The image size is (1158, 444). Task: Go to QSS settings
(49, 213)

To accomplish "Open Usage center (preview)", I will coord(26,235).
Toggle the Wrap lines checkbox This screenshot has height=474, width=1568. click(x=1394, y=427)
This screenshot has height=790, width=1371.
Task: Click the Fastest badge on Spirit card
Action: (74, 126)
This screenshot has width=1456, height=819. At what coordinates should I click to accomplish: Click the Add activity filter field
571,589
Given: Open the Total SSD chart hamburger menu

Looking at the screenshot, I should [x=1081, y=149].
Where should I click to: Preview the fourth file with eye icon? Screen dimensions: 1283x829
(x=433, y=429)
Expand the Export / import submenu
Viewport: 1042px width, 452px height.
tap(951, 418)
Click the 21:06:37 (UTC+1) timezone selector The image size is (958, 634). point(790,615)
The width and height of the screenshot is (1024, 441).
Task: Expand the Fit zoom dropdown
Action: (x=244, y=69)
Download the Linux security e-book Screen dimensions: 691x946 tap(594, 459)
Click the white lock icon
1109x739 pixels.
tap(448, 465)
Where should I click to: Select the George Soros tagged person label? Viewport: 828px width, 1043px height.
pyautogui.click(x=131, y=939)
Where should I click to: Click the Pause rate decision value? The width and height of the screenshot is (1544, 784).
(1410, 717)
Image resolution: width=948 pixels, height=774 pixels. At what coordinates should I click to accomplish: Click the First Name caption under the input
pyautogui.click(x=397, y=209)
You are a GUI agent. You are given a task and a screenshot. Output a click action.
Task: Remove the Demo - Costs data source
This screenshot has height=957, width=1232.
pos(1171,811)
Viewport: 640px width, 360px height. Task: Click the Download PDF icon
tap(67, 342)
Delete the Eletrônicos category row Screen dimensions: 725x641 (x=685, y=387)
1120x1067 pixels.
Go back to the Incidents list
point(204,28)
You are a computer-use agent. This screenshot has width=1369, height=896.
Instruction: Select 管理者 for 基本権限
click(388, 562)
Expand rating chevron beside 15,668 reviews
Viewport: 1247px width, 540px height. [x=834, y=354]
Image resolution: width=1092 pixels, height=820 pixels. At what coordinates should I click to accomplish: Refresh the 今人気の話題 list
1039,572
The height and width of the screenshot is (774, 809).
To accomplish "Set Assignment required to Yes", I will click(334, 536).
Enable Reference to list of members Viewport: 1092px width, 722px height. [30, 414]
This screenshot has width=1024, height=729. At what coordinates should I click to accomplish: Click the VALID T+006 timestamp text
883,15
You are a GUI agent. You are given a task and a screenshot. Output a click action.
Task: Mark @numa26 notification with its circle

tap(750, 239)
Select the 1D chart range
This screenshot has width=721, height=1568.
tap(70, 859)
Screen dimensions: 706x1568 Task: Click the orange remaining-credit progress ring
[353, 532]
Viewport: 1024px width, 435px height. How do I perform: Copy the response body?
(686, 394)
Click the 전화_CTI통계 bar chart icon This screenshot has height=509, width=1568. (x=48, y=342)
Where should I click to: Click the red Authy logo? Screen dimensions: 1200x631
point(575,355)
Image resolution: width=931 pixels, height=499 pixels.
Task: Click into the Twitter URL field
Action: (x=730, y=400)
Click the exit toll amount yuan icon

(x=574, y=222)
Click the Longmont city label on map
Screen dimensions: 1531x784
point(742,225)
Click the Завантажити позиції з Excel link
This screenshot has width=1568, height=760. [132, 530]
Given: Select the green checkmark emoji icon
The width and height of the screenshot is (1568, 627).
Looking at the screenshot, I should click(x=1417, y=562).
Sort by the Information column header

******************************

Considering only the material above, set down every line from the one with "Delete the Eletrônicos" to the one with "Enable Reference to", inclusive, exactly as written.

Delete the Eletrônicos category row Screen dimensions: 725x641 (x=685, y=387)
1120x1067 pixels.
Go back to the Incidents list
point(204,28)
You are a computer-use agent. This screenshot has width=1369, height=896.
Instruction: Select 管理者 for 基本権限
click(388, 562)
Expand rating chevron beside 15,668 reviews
Viewport: 1247px width, 540px height. [x=834, y=354]
Image resolution: width=1092 pixels, height=820 pixels. At what coordinates should I click to accomplish: Refresh the 今人気の話題 list
1039,572
The height and width of the screenshot is (774, 809).
To accomplish "Set Assignment required to Yes", I will click(334, 536).
Enable Reference to list of members Viewport: 1092px width, 722px height. [30, 414]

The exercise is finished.